Training an FNN means **learning optimal parameters (weights and biases)** so that the network can map input data (x) to correct outputs (y).

The training follows a well-defined workflow:

---

### Initialize Parameters

* Randomly initialize weights $W^{(l)}$ (small random numbers, not all zeros).
* Initialize biases $b^{(l)} = 0$.

  * Common initializations:

    * **Xavier (Glorot)** for sigmoid/tanh
    * **He initialization** for ReLU

This helps avoid issues like **vanishing/exploding gradients**.

---

### Forward Propagation

Each layer computes:
$$
z^{(l)} = W^{(l)} a^{(l-1)} + b^{(l)}
$$
$$
a^{(l)} = f(z^{(l)})
$$

The final layer output (a^{(L)} = \hat{y}) is the model’s **prediction**.

---

### Compute Loss

The **loss function** measures how far predictions are from true outputs:
$$
L = \text{Loss}(y, \hat{y})
$$

Examples:

* **Regression:** Mean Squared Error (MSE)
  $$
  L = \frac{1}{m}\sum (y - \hat{y})^2
  $$
* **Classification:** Cross-Entropy Loss
  $$
  L = -\frac{1}{m}\sum y \log(\hat{y})
  $$

---

### Backpropagation (Gradient Computation)

Compute partial derivatives of loss (L) w.r.t. all parameters using **chain rule**:

$$
\frac{\partial L}{\partial W^{(l)}}, \quad \frac{\partial L}{\partial b^{(l)}}
$$

Error flows backward:

* Output → hidden layers → input.
* Each layer updates its parameters based on its contribution to total loss.

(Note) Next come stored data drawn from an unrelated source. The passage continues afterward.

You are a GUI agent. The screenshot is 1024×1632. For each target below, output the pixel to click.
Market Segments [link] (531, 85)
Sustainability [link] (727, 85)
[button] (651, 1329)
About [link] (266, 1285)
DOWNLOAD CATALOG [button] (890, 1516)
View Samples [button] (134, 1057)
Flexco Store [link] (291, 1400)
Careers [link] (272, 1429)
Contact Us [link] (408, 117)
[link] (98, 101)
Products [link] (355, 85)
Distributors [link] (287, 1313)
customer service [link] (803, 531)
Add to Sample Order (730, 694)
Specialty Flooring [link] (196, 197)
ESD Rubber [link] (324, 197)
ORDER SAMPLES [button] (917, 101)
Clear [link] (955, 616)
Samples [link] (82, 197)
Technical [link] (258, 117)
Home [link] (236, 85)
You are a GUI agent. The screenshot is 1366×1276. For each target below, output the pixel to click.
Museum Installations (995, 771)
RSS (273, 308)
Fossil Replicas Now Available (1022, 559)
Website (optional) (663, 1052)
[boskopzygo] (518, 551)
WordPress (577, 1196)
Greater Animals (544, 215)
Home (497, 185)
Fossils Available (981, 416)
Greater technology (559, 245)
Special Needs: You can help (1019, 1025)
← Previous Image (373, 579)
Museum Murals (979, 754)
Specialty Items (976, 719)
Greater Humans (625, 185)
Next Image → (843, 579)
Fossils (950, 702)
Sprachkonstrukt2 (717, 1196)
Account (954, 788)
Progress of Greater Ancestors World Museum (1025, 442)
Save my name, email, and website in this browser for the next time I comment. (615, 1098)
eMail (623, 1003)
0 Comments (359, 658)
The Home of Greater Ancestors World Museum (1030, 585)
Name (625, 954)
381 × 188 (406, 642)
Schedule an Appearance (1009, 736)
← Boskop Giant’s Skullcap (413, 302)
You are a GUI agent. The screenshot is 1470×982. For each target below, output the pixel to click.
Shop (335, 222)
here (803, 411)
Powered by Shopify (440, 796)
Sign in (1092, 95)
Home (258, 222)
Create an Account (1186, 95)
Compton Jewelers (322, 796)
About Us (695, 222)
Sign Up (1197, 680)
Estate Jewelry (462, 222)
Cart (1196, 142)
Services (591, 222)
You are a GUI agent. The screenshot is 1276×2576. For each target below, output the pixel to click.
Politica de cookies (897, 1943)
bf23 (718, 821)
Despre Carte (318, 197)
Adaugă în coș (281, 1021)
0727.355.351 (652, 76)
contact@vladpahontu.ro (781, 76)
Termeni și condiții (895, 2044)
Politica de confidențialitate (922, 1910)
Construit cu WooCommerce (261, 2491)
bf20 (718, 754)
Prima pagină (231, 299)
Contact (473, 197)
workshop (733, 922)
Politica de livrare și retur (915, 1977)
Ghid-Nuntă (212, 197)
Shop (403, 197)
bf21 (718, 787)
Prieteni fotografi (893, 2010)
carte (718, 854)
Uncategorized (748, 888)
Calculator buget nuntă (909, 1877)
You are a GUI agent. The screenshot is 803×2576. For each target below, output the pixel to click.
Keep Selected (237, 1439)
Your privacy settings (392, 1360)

This is known as **backpropagation**.

---

### Parameter Update

Weights and biases are updated using **gradient descent**:

$$
W^{(l)} := W^{(l)} - \eta \frac{\partial L}{\partial W^{(l)}}
$$
$$
b^{(l)} := b^{(l)} - \eta \frac{\partial L}{\partial b^{(l)}}
$$

Where:

* $\eta$ = **learning rate** (step size)
* Determines how big each parameter update is

---

### Iterate (Epochs)

Repeat:

* Forward pass
* Loss computation
* Backpropagation
* Weight update

for multiple **epochs** (full passes through training data).
Training continues until:

* Loss converges (stabilizes), or
* Validation performance stops improving.

---

### Evaluate and Validate

After each epoch:

* Compute **validation loss** to monitor overfitting.
* If validation loss increases while training loss decreases → model is overfitting.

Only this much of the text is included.